Este blog já viu, em doses menores ou maiores, meus relatos lamurientos sobre minha incompetência para dormir. É difícil, é difícil. Talvez só exista uma coisa em que eu seja tão ruim quanto dormir: acordar. Então poder adiar esse sofrimento, nem que seja por só nove minutinhos, já me causa mais prazer que qualquer outra coisa que eu vá fazer depois de apertar o "desligar" ao invés do "soneca" (ou snooze, para quem é metido a besta).

Já me disseram diversas vezes o quanto isso é nocivo, que eu sou um preguiçoso, etc. E por tanto tempo eu abaixei a cabeça, me deixei abalar, humilhado, derrubado. Aí me ocorreu uma coisa.

Vivemos para o amanhã, senhores. Os deuses do cotidiano conseguiram nos estragar de tal forma que nos é impossível perceber o valor (positivo ou negativo) do que está acontecendo nesse instante. Nós agradecemos e comemoramos e compartilhamos siglas anglo-saxônicas toda vez que chega a sexta-feira. Mas sabe o que a gente faz na sexta? Trabalha. Assim como na segunda. Bom não é a sexta, porra, bom é o sábado. Mas ninguém comemora o sábado. Nos inunda de prazer a perspectiva do descanso, mas não o descanso em si. Da mesma forma, é comum ver pessoas reclamando de como não gostam do domingo, coberto que está pelas sombras da danação da segunda-feira. Só que o domingo - aceitem - é melhor que a sexta. Muito melhor, nem compara. E isso segue pra tantas outras coisas, e nesses tempos de câmeras de bolso nem se fala. Tem gente que vai a um show e passa mais tempo ajustando as configurações do aparelho e procurando o melhor ângulo do que vendo a banda em si. Que, sabe, é meio que o motivo de estarmos todos ali.

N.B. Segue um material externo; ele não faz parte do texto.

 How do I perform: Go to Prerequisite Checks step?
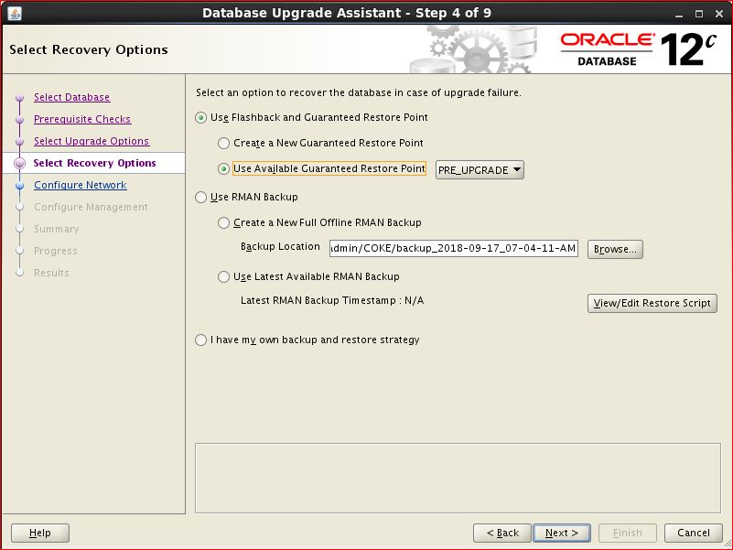click(82, 119)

O problema é que só o agora existe. O antes é uma mancha de sangue estampada na ladeira da memória e o depois é uma paisagem sem contraste no horizonte. Esse é o valor do soneca: é prazer imediato, sem adiamentos, sem pensar nas consequências. E eu tenho overdose de soneca todos os dias: meu despertador começa a tocar às 7h50 (já foi 7h20) e eu vou levantar lá pelas 9 (quando estou inspirado, só 9h15 ou 9h20). Não chego no horário num dia de trabalho desde 1996. E não ligo. Se ser feliz é motivo de demissão, pode demitir, é sem dúvida uma justa causa. Eu não quero promoções, não quero progressão salarial, não quero uma carreira enfeitada com lantejoulas e medalhas. Eu quero só mais cinco minutinhos.